Content starts
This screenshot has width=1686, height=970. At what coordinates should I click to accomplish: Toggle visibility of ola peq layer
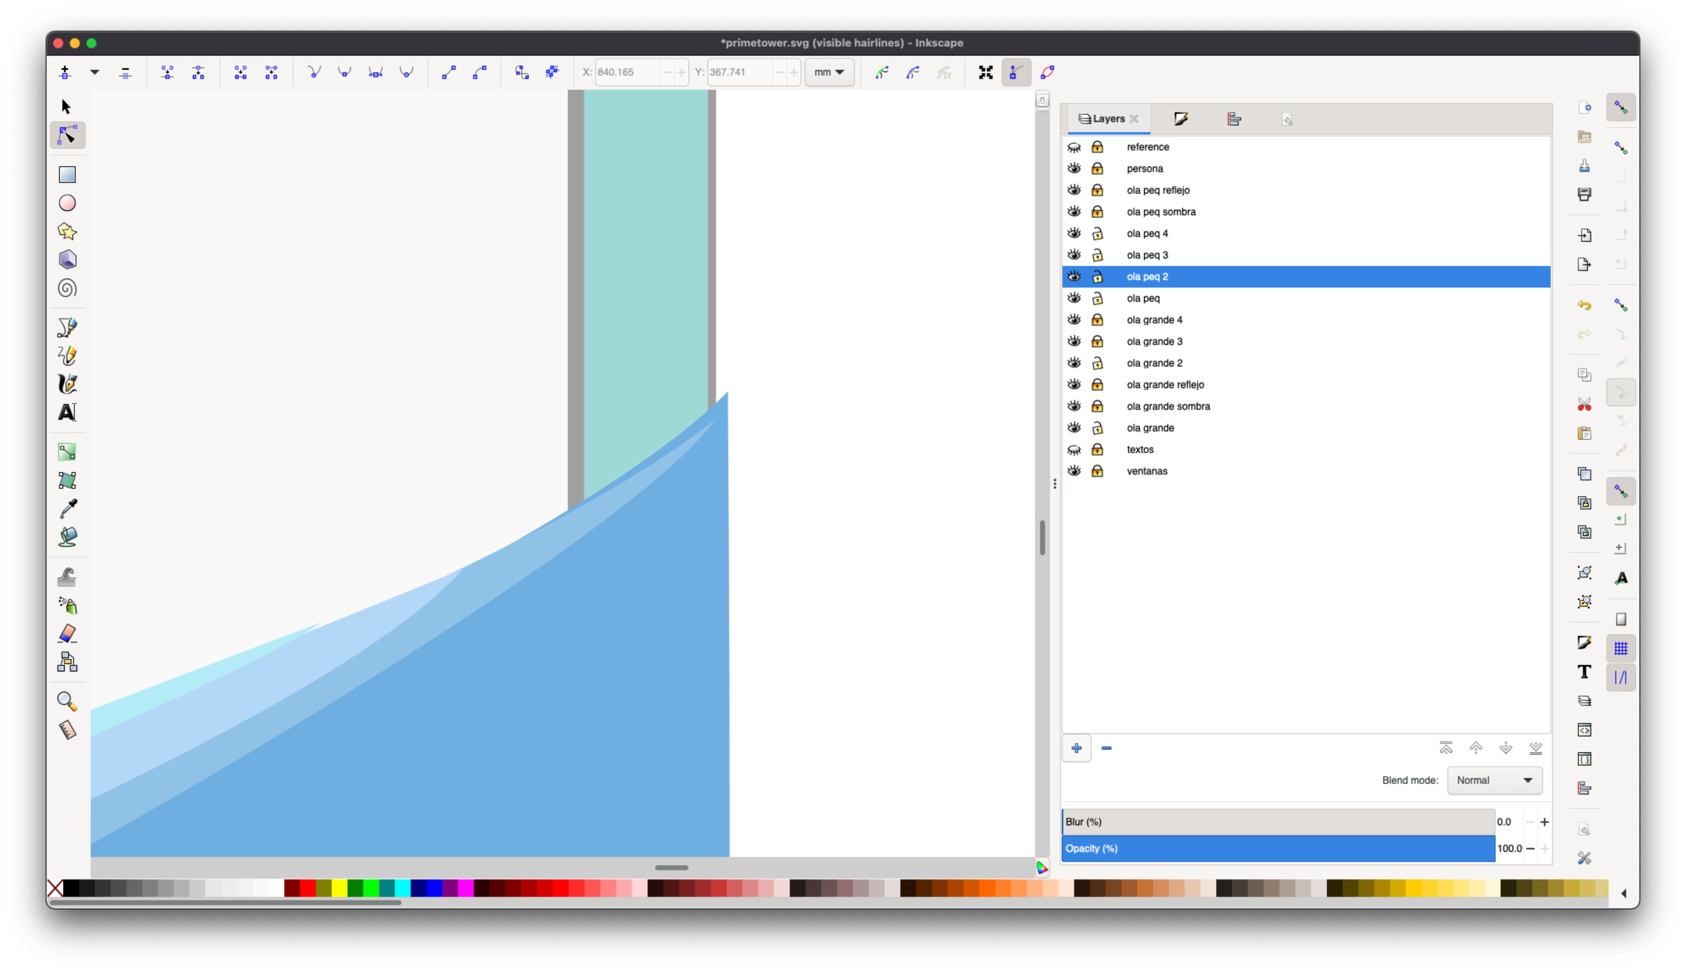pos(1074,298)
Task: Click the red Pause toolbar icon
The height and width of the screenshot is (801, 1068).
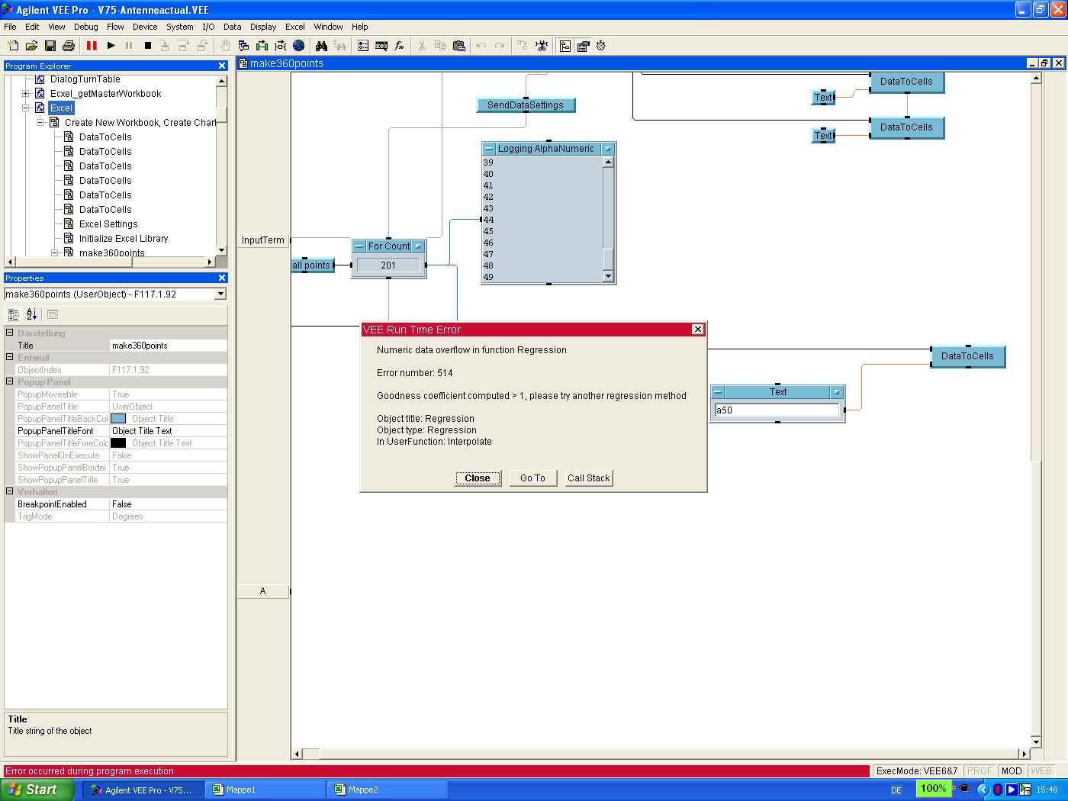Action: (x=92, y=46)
Content ends
◆ What to work on:
Please print all the lines above exactly as given and leave out every picture.

◆ Solution to the exercise:
This screenshot has width=1686, height=970. At what coordinates should I click to accomplish: Toggle visibility of ola peq layer
pos(1074,298)
Task: Click the red Pause toolbar icon
The height and width of the screenshot is (801, 1068).
Action: (x=92, y=46)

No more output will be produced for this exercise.